Devem ser privilegiados os hidratos de carbono complexos, como o amido e a celulose presentes nas leguminosas e nos vegetais, cuja absorção é mais lenta.



Lípidos

A maioria dos idosos beneficia com a diminuição da ingestão de gorduras, que devem na sua alimentação representar cerca de 20-35% do valor energético total. No entanto, não devem ser desvalorizadas pois são importantes para melhorarem a palatilidade dos alimentos, e como fonte de energia. É de realçar a importância para o idoso de alimentos ricos em ácidos gordos essenciais ómega3 e ómega6 (presentes nos peixes gordos e nos óleos vegetais) reconhecidos pelas suas propriedades antiplaquetárias e de diminuição de colestrol e triglicéridos, por isso úteis, especialmente naqueles com elevado risco cardiovascular.



Fibras

O idoso deve ingerir por dia 20 a 35 g de fibras, pois estas auxiliam na prevenção de problemas de estômago ou intestinos, como obstipção, e ainda na melhoria do perfil lipídico bem como dos níveis de açúcar.



Vitaminas e Minerais

Em termos gerais as necessidades em vitaminas e minerais do idoso diferem pouco das recomendações para os adultos saudáveis, no entanto, é necessário ter em conta certas especificidades, nomeadamente no que diz respeito ao cálcio (1,2 mg/dia) à vitamina D (10-15 µg/dia), às vitaminas do complexo B com particular destaque para a vitamina B12 e também à vitamina E (15 mg/dia)³.



Vitamina D

No processo de envelhecimento há diminuição da síntese da vitamina D ao nível da pele, nos indivíduos sem exposição significativa à luz solar.
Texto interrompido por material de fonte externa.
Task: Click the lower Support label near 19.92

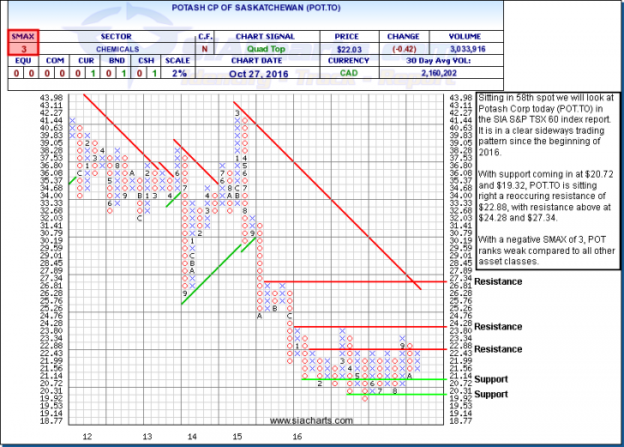Action: [x=491, y=395]
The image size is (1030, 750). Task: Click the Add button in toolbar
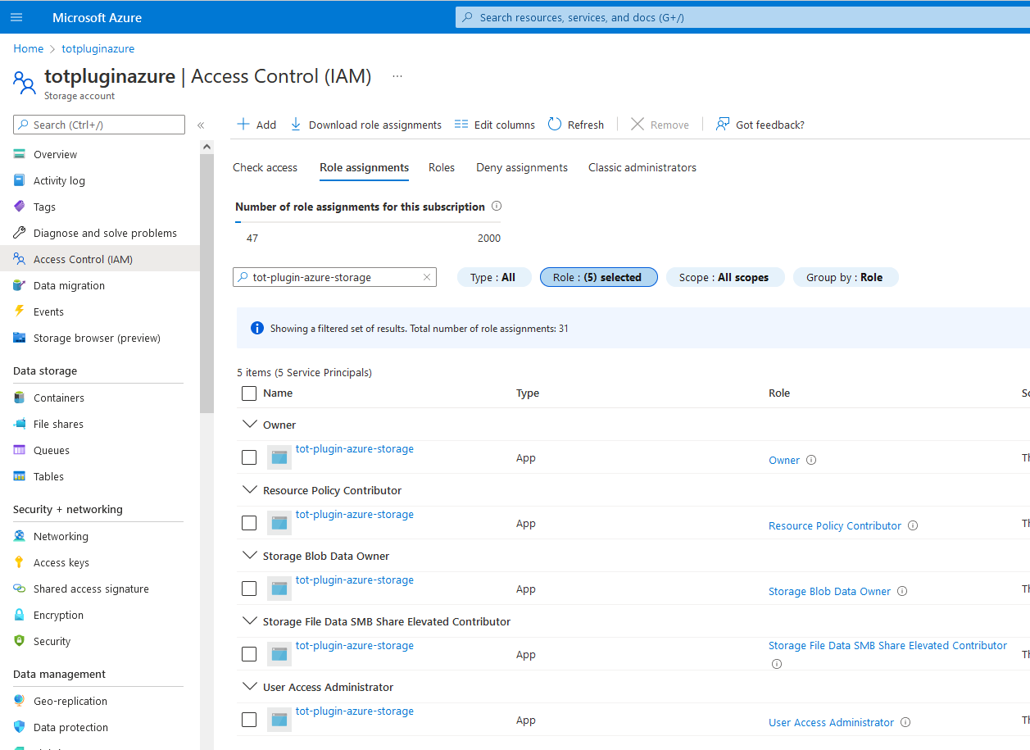[x=256, y=125]
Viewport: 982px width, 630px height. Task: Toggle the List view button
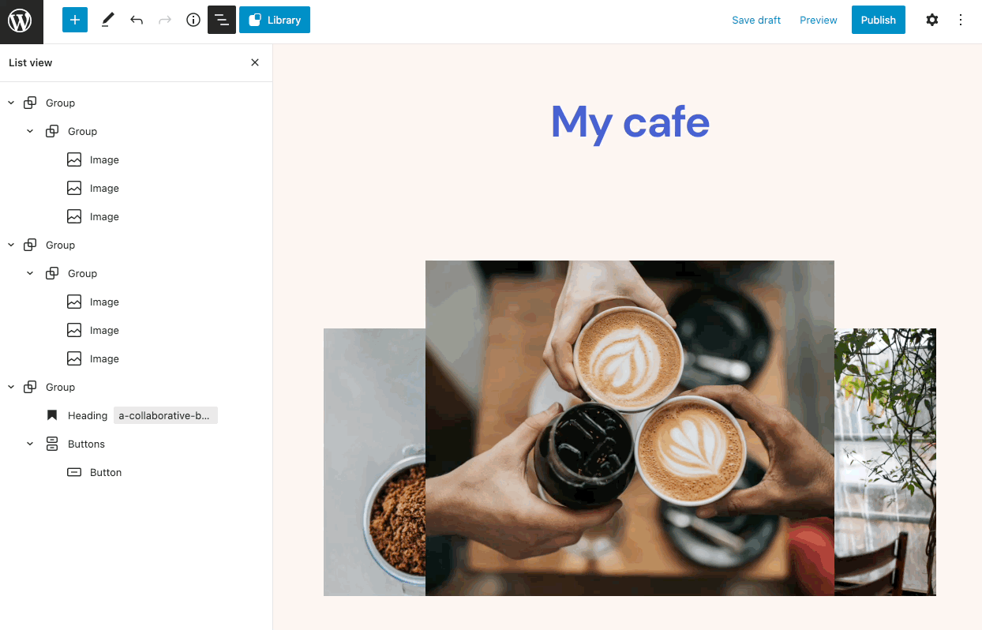click(222, 20)
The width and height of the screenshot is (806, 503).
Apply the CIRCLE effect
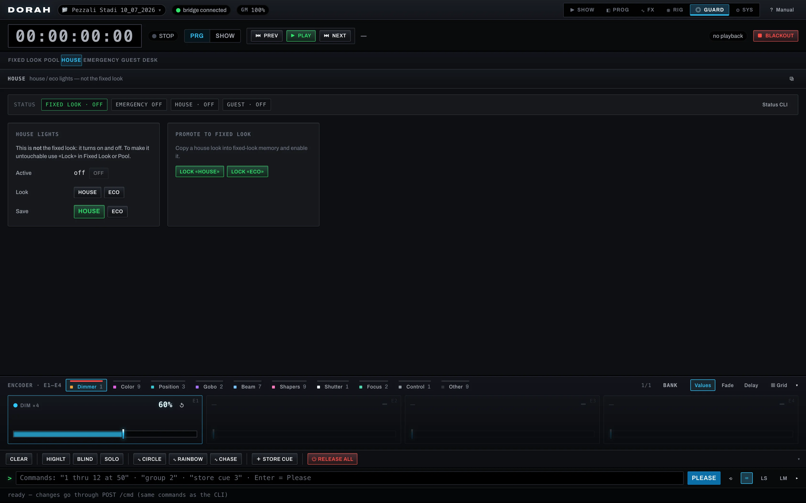coord(150,459)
Simultaneamente, há uma diminuição da absorção renal da 1,25-dihidroxivitamina D na sua forma activa.



Cálcio

Devido às baixas concentrações de vitamina D no organismo, ocorre uma diminuição da absorção de cálcio, o que pode causar hiperparatiroidismo secundário, osteomalácia, agravamento da osteoporose e aumento do risco de fracturas.

Vitaminas do complexo B

Este grupo de vitaminas é no geral sujeito a défices devido à desnutrição, problemas gástricos e hepáticos. Particularmente importante é o caso da deficiência em vitamina B12, devido ao risco de desenvolvimento da anemia, por diminuição da absorção nos indivíduos com gastrite atrófica, H.pylory, resecção gástrica ou sob medicação que reduza a secreção gástrica (antagonistas H2 e inibidores da bomba de protões).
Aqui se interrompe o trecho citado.